Docker security (Part 2)

November 16, 2022

If you haven't read our previous part, check it out on our blog.

3. Docker registries (layer 2)

Docker registries store images and allow Docker to easily set up a central repository from which we can download images. However, the simplicity and convenience of registries can become a security risk if we fail to evaluate the security context of the registry.

The Docker Trusted Registry (DTR) is a registry that can be installed behind our firewall. It gives us the ability to verify both the integrity and the publisher of all the data received from a registry over any channel. And even if the registry is only accessible through a firewall, we must also resist the temptation to let anyone upload or download images.

Docker Trusted Registry.

4. Docker images (layer 3)

The Docker images do possess vulnerabilities and are not secure by default. The vulnerabilities might because of the packages installed in the image, libraries used by the user, or even the base image. Even Docker Official images still have vulnerabilities. Sometimes the unstructured base images from Docker Hub may have backdoor, or contain dangerous malware.

The ease of pushing and pulling images, while making developers lives easier, has also made it easy for malicious actors to spread malware. An analysis in December 2020 by Prevasio show that 51% of the images had exploitable vulnerabilities over around 4 million Docker Hub images.

Half of 4 million public Docker Hub images found to have critical vulnerabilities (12/2020).

Although Docker have some mechanisms (which I will list later) to restrict the access back to host, a malicious image still can use up all CPU cycles, it can exhaust memory, it can fill drive, and it can send network traffic out from our machine. These vulnerable images that make their way into production environments pose significant threats that can be costly to remediate and can damage our reputation.

In the other hand, if you write a bad Docker image, it may leak your sensitive information or private file, which could become a dangerous security problem later.

5. Docker containers (layer 3)

Securing a Docker container requires an end-to-end approach that provides protection everywhere from the host to the network and everything in between. Because containers are accessible, there are many difficulties in security.

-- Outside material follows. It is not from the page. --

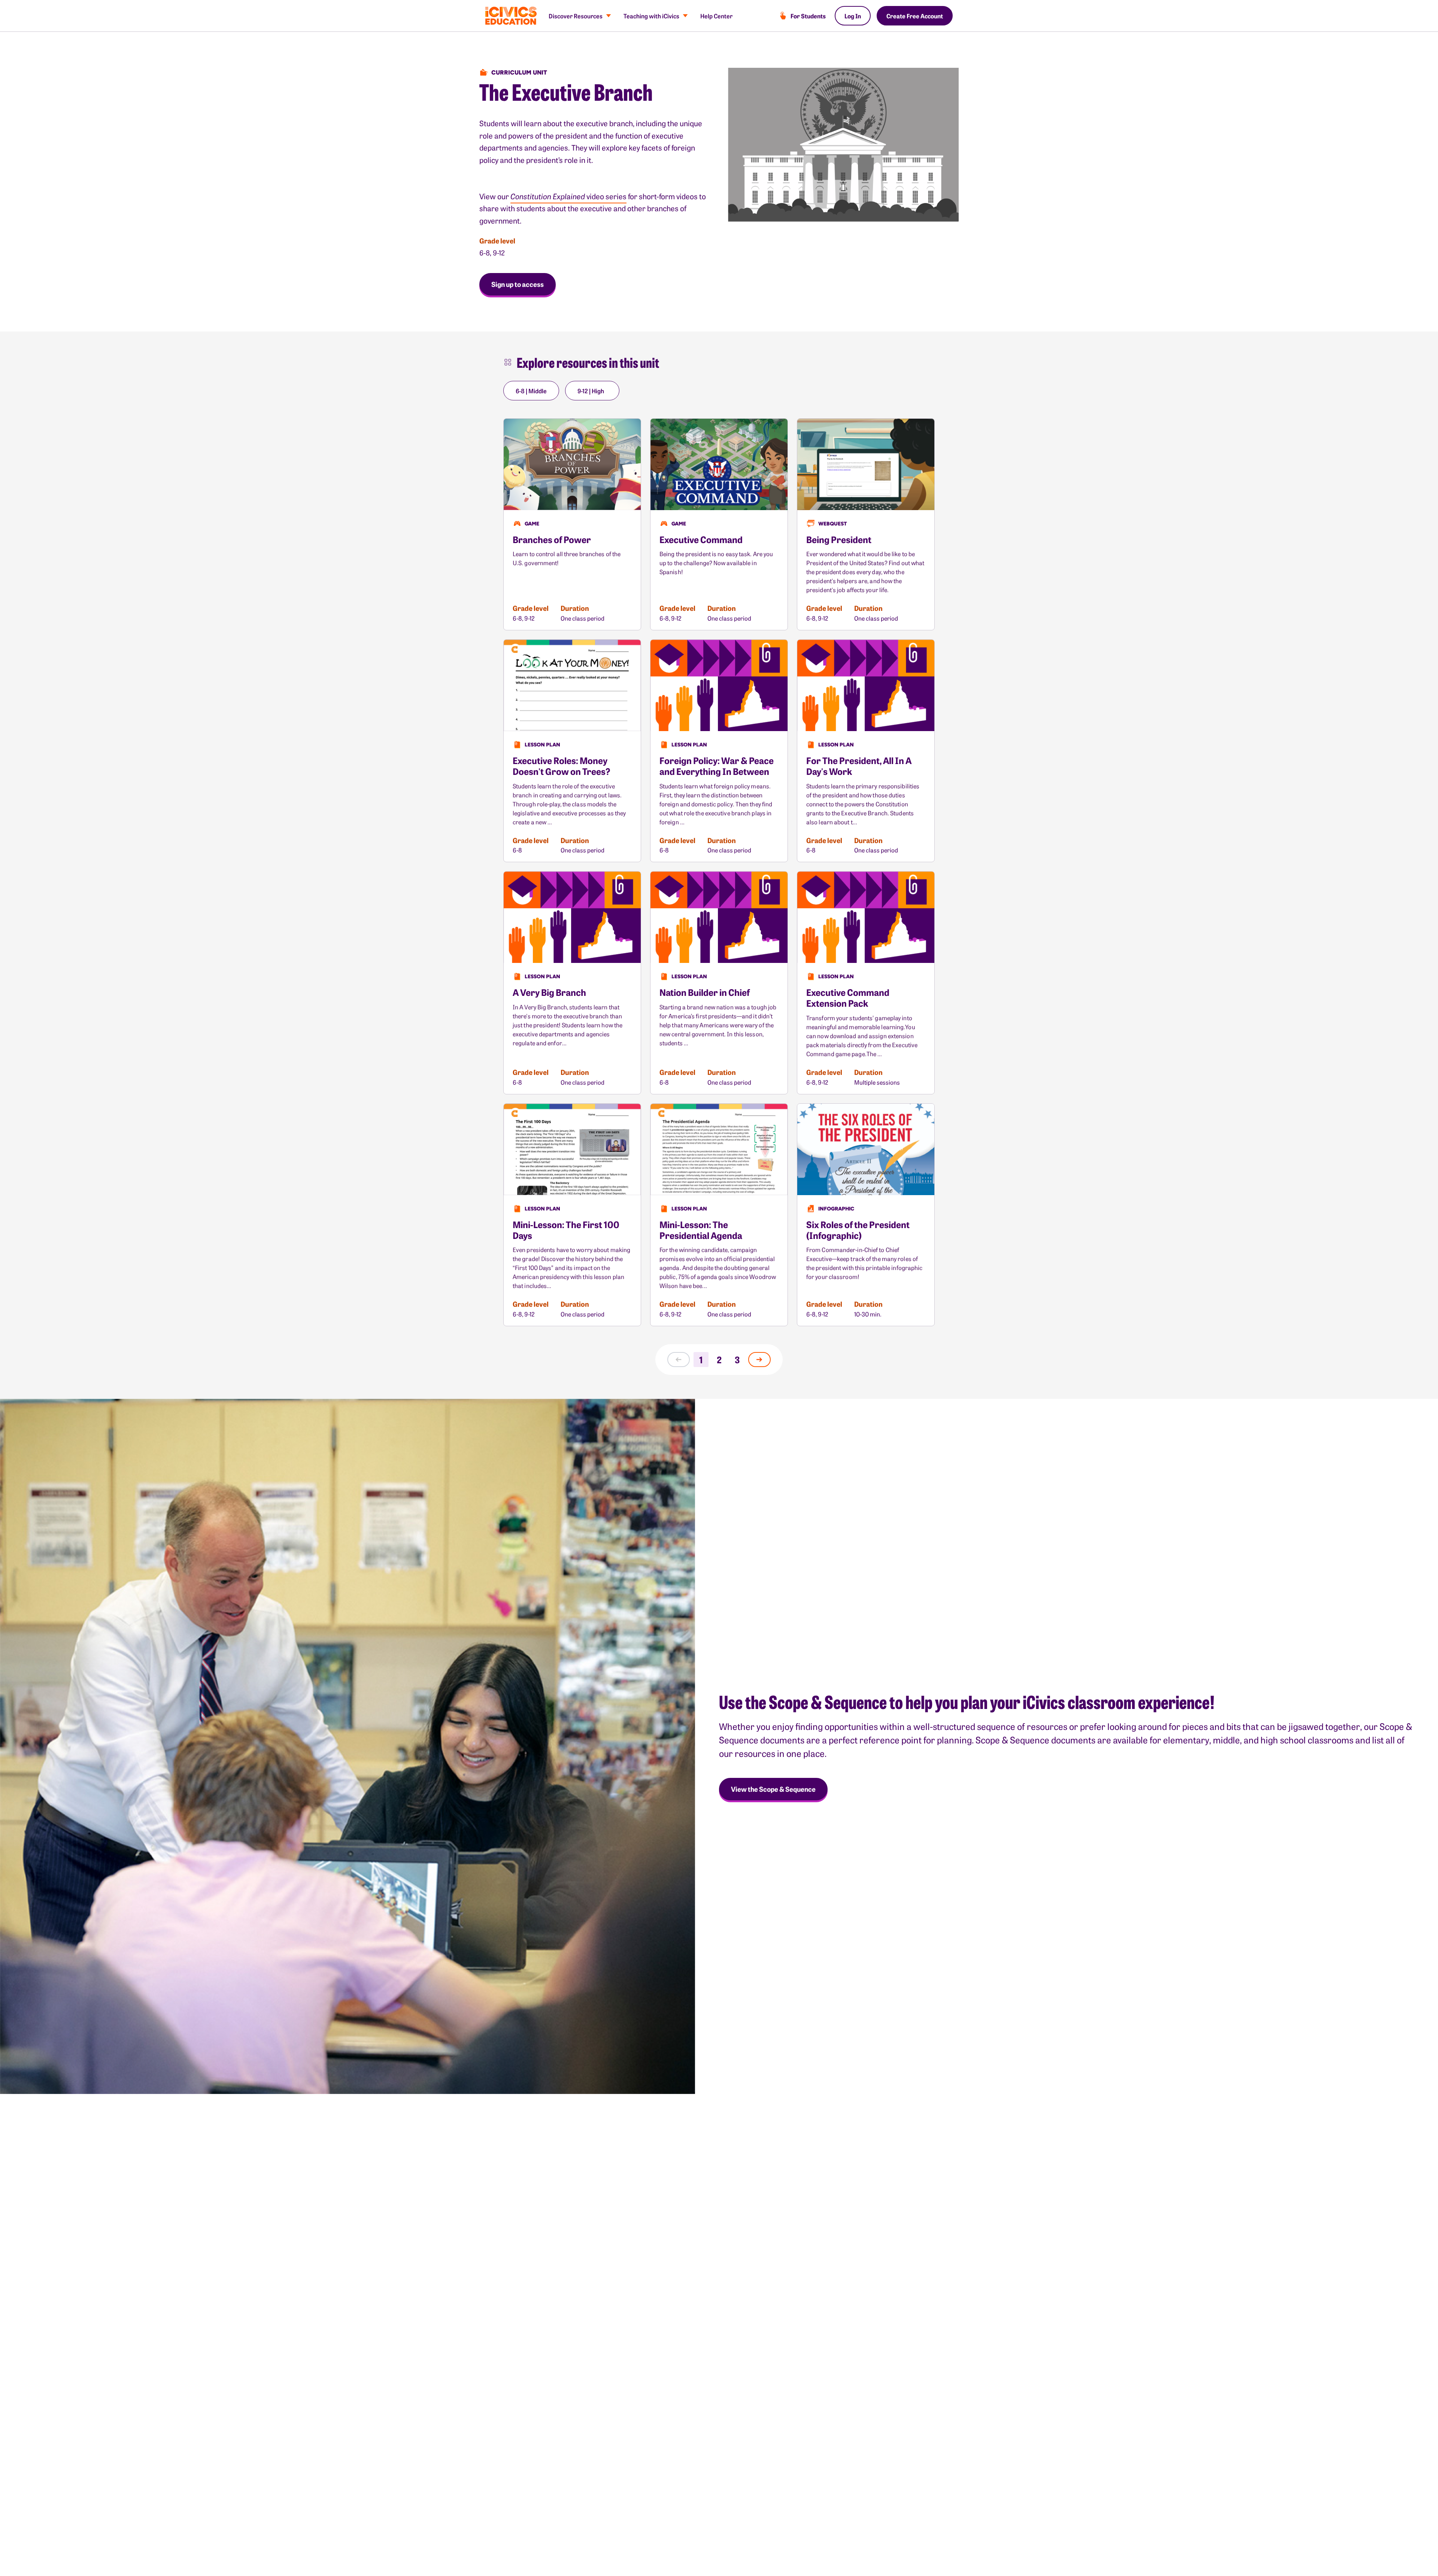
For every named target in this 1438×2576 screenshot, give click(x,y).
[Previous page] (678, 1359)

Docker container technology increases the default security by creating the isolation layers between the application and between the application and hosts. Isolation is a powerful mechanism in controlling what containers can see or access or what resources they can use.

Isolation in Docker container.

When you start a container with docker run, behind the scenes Docker creates a set of namespaces and cgroups to provide basic isolation across containers. Advanced isolation can be achieved like capabilities, seccomp, AppArmor, SELinux, .etc.

Linux kernel features using in Docker container.

5.1 Kernel namespaces

namespaces are a feature of the Linux kernel that partitions kernel resources such that each set of processes see difference set of resources. The feature works by having the same namespace for a set of resources and processes, but those namespaces refer to distinct resources (resources can exist in multiple spaces).

Isolation between processes within different namespaces.

Docker takes advantage of Linux namespaces to provide the isolated workspace - container. A set of namespaces are created when we deploy a new container, isolating it from all the other containers. This is an isolation of what process can see inside a container.

With namespaces, Docker container:

  • Is provided process isolation: Processes running within a container cannot see, and even less affect, processes running in another container, or in the host system.
  • Has own network stack: Each container by default gets its own network stack and does not get privileged access to the sockets or interfaces of another container.
Namespaces created for a Docker container.

There are 5 namespaces created for a Docker container:

1/ PID Namespace: An unique ID number is assigned to the namespace (different from the host system). Each container has its own set of PID namespaces for its processes.

2/ MNT Namespace: Container is provided its own namespace for mount directory paths.

3/ NET Namespace: Each container is provided its own view of the network stack avoiding privileged access to the sockets or interfaces of another container.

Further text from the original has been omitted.